[EXTRAIT CHOISI]
------------------------------------------------------------------------
Comment résonne cette chanson, C’est quand le bonheur ?, vingt ans plus tard ?

C’est une punchline. Quand j’ai commencé à l’écrire, j’étais loin de ma chérie qui habitait à l’autre bout de la France. J’avais les couplets, tristes. Comme d’habitude. Un jour, elle m’envoie une carte sur laquelle était écrit : c’est quand le bonheur ? J’ai collé ces mots-là dans la chanson. Je suis très heureux de la chanter encore aujourd’hui. Quand je vois des gens la reprendre par cœur, cela me touche. Quant au bonheur, on sait qu’il est là quelque part. La vie nous fait passer du froid des ténèbres à la chaleur du soleil.

Cet album est aussi empreint de colère.

Ce n’était pas le but. J’ai jeté ces mots dans une fougue. J’avais besoin de les cracher. Mais ça ne visait rien du tout.

Elle est toujours intacte, cette colère ?
------------------------------------------------------------------------
(Données collectées)
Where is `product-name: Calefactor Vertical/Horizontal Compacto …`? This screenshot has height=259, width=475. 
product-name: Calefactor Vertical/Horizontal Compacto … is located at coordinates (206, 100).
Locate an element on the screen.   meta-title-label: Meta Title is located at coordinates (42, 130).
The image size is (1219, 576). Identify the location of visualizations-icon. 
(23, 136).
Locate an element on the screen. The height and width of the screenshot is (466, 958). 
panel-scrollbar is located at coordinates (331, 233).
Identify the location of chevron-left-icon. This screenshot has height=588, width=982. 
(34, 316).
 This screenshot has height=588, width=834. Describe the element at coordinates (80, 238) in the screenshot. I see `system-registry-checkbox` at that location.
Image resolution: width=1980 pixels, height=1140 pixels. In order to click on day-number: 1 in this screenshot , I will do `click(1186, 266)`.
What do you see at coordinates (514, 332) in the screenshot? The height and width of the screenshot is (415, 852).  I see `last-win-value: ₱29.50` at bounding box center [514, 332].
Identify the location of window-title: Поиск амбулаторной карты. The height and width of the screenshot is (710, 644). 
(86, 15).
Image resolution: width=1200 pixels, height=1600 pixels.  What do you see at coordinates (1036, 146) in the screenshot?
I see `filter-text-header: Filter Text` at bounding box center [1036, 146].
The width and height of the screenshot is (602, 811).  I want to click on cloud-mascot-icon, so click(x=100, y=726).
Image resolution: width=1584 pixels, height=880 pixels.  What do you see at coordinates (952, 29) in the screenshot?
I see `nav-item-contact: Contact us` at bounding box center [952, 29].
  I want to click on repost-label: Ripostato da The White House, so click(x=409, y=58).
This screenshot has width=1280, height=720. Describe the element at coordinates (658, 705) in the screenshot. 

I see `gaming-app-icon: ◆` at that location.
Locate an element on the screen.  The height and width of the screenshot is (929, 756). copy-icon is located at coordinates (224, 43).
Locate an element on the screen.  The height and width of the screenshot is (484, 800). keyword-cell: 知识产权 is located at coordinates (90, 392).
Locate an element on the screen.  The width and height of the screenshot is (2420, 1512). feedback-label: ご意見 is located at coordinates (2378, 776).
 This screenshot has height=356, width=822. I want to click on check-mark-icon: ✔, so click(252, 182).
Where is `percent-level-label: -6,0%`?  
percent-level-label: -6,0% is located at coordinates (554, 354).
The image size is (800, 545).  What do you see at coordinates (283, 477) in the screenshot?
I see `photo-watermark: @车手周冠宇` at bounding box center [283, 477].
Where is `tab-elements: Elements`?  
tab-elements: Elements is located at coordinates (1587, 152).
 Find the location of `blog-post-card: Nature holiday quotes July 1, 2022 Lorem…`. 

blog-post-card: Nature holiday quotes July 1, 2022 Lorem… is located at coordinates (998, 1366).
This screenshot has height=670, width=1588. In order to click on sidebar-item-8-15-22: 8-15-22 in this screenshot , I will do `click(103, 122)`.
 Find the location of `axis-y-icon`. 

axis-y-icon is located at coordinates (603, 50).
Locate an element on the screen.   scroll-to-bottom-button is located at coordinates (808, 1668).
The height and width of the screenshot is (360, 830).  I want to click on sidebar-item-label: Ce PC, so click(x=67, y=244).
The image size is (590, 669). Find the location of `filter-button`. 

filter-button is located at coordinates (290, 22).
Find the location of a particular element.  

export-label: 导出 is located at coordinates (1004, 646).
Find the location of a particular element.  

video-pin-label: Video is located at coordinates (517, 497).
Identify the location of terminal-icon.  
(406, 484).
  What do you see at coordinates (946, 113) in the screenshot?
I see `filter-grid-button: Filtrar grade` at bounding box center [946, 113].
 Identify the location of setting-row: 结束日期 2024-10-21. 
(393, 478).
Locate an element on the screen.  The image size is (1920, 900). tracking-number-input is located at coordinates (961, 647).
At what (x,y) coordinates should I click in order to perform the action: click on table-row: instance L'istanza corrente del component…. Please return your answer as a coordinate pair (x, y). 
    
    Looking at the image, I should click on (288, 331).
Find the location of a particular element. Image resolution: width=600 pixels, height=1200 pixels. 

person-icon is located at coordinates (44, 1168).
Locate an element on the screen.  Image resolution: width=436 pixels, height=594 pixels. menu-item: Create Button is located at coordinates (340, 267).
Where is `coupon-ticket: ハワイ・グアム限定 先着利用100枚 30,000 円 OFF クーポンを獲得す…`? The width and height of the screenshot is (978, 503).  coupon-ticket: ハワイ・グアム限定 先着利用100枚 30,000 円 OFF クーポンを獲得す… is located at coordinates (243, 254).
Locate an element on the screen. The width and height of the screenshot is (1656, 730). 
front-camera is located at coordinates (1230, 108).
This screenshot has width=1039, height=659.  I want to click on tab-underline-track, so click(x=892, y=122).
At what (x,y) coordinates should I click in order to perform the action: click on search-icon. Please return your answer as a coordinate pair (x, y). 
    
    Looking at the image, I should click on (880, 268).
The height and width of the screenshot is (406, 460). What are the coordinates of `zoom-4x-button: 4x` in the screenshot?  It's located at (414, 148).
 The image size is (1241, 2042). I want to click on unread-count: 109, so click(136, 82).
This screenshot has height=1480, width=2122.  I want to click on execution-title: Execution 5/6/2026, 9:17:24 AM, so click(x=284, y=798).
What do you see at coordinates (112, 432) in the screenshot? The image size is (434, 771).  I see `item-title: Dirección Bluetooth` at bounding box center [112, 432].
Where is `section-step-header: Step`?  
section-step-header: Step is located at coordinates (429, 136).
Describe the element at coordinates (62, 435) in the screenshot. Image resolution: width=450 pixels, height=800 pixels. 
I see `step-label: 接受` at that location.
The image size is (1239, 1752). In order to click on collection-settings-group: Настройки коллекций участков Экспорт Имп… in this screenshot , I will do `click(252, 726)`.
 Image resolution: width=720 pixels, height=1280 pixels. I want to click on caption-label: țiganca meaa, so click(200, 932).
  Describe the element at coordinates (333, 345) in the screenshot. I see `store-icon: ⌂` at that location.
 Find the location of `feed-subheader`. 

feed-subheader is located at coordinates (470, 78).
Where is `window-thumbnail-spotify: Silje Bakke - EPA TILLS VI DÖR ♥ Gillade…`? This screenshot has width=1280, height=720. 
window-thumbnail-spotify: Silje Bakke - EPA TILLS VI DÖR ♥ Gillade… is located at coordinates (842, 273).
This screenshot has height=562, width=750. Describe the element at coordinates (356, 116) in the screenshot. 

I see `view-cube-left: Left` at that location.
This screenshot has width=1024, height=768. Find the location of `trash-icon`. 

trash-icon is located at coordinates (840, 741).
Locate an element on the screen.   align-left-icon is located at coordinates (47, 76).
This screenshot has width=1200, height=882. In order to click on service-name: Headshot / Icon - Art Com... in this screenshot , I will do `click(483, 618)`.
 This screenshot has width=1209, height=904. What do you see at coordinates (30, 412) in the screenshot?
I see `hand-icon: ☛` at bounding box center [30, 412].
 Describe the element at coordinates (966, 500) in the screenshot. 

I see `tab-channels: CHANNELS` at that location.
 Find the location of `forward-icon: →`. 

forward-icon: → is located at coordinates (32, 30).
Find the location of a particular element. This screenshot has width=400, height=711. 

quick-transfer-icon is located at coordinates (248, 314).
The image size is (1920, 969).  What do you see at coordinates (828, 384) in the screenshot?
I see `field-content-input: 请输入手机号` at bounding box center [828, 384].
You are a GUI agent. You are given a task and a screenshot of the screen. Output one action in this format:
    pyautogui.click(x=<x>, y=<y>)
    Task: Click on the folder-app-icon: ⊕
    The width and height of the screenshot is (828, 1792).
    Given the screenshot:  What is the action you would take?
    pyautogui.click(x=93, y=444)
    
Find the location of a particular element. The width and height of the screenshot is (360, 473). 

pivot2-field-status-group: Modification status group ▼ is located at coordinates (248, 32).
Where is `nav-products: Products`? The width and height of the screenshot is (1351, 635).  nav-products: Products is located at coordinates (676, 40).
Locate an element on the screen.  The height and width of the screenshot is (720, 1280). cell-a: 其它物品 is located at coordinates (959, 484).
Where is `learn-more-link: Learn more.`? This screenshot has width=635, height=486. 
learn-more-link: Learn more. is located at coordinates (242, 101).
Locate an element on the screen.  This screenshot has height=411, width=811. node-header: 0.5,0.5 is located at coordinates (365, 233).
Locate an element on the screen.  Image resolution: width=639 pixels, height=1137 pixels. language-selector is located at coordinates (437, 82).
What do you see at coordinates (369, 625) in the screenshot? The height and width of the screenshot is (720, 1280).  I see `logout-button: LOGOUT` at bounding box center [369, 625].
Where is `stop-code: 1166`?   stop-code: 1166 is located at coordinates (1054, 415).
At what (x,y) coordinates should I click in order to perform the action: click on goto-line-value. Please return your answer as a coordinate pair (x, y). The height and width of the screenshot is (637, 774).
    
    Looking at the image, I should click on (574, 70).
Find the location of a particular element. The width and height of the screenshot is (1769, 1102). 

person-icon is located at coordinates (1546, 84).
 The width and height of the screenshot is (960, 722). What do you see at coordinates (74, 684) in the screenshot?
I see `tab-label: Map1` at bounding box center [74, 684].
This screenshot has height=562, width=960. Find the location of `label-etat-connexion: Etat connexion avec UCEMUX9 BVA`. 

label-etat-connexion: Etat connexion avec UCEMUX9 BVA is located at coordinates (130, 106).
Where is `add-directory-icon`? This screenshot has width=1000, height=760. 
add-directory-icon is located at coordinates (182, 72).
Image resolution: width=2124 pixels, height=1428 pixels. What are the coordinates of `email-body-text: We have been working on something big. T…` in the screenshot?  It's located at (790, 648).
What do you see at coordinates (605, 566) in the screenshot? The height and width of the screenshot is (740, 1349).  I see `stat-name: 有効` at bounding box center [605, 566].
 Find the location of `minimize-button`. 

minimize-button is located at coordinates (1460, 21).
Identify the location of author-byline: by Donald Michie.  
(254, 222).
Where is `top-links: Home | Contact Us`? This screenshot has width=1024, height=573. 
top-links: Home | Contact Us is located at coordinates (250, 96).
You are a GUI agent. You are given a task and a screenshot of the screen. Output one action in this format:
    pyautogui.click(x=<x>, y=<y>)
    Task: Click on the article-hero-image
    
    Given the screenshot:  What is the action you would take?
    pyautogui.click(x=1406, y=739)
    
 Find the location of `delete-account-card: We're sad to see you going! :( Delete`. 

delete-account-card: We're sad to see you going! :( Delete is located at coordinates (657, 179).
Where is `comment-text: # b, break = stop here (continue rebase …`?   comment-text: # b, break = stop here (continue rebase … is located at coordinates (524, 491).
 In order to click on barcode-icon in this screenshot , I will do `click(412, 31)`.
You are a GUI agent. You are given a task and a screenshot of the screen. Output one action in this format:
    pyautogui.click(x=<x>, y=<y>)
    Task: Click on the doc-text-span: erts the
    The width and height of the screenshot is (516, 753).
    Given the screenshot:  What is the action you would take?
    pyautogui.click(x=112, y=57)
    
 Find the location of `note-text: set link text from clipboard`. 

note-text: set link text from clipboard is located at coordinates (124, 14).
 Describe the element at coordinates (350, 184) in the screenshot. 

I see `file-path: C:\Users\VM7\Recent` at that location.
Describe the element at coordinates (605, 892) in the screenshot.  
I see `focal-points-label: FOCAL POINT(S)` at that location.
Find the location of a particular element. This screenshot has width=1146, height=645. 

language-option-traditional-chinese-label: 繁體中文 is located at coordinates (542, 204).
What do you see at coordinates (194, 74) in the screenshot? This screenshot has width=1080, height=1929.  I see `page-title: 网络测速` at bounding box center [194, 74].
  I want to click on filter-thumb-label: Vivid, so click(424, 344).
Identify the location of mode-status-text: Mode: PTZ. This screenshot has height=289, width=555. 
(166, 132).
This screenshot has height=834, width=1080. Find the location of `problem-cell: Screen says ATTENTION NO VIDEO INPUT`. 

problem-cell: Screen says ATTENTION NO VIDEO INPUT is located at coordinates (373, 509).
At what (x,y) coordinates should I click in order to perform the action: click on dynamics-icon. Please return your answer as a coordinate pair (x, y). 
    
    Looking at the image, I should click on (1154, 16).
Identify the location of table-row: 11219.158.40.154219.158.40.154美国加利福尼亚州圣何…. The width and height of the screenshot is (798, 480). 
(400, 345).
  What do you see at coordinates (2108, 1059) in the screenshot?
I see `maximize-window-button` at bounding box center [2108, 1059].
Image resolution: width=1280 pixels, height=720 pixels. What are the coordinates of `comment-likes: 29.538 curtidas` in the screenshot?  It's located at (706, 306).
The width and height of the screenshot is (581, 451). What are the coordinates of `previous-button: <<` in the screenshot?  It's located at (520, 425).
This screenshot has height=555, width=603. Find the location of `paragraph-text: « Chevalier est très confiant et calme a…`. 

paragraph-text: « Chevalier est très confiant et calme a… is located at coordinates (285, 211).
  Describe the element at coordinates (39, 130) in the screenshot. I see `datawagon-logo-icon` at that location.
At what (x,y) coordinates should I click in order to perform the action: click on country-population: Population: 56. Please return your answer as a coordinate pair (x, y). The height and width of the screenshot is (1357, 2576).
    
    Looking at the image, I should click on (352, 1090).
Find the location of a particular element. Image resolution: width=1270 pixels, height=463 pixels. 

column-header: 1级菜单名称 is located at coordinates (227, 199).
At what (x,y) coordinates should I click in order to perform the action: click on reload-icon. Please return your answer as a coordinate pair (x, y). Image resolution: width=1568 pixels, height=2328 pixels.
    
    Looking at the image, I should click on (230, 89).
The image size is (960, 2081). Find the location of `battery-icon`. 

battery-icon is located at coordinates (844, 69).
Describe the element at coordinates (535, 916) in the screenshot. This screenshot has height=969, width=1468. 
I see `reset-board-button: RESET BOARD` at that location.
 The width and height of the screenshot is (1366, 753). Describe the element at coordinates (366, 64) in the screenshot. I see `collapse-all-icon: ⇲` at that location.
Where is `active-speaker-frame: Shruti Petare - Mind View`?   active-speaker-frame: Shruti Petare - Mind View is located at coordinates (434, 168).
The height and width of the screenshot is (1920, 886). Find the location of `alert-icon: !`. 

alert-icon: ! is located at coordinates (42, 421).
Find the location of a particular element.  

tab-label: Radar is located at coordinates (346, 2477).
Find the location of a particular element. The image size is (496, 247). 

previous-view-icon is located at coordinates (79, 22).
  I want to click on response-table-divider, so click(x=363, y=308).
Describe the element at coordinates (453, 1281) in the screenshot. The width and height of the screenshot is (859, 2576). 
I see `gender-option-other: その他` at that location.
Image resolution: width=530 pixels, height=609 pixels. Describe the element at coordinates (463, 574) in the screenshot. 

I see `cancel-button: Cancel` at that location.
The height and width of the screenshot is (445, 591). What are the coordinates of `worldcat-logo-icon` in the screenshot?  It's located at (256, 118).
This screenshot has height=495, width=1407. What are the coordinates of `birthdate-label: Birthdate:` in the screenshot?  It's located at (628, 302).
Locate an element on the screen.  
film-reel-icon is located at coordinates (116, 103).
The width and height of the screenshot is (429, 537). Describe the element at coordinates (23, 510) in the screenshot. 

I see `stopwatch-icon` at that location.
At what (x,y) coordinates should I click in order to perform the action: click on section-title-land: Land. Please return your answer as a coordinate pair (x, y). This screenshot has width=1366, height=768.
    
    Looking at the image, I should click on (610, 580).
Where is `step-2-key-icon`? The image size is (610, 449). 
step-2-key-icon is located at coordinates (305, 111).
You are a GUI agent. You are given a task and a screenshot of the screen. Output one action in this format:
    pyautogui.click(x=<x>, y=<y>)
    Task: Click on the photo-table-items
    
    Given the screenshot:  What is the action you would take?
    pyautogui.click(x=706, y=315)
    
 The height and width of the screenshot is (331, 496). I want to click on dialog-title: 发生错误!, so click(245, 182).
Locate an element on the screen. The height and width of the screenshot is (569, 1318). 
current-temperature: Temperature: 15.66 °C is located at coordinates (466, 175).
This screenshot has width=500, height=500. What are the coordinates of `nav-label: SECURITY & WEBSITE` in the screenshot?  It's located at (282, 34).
------------------------------------------------------------------------
[TÂCHES ET EXERCICES]
**1.** Résumez l'entretien en deux phrases.
**2.** D'après l'entretien, pourquoi les mots « c'est quand le bonheur ? » se retrouvent-ils dans la chanson ? Répondez en deux phrases au plus.
**3.** Extrayez de l'entretien, sans rien y changer, le passage qui va de « Cet album est » jusqu'à « cette colère ? » inclus.

[SOLUTIONS DES EXERCICES]
**1.** L'artiste raconte avoir écrit « C'est quand le bonheur ? » loin de sa chérie, qui lui a envoyé une carte portant ces mots, et se dit très heureux de chanter encore cette chanson aujourd'hui. Interrogé sur la colère qui imprègne l'album, il explique qu'il a jeté ces mots dans une fougue parce qu'il avait besoin de les cracher, sans que cela vise rien du tout.

**2.** Pendant l'écriture, l'artiste était loin de sa chérie, qui habitait à l'autre bout de la France, et elle lui a envoyé une carte sur laquelle ces mots étaient écrits. Il les a alors collés dans la chanson, dont il avait déjà les couplets.

**3.**
Cet album est aussi empreint de colère.

Ce n’était pas le but. J’ai jeté ces mots dans une fougue. J’avais besoin de les cracher. Mais ça ne visait rien du tout.

Elle est toujours intacte, cette colère ?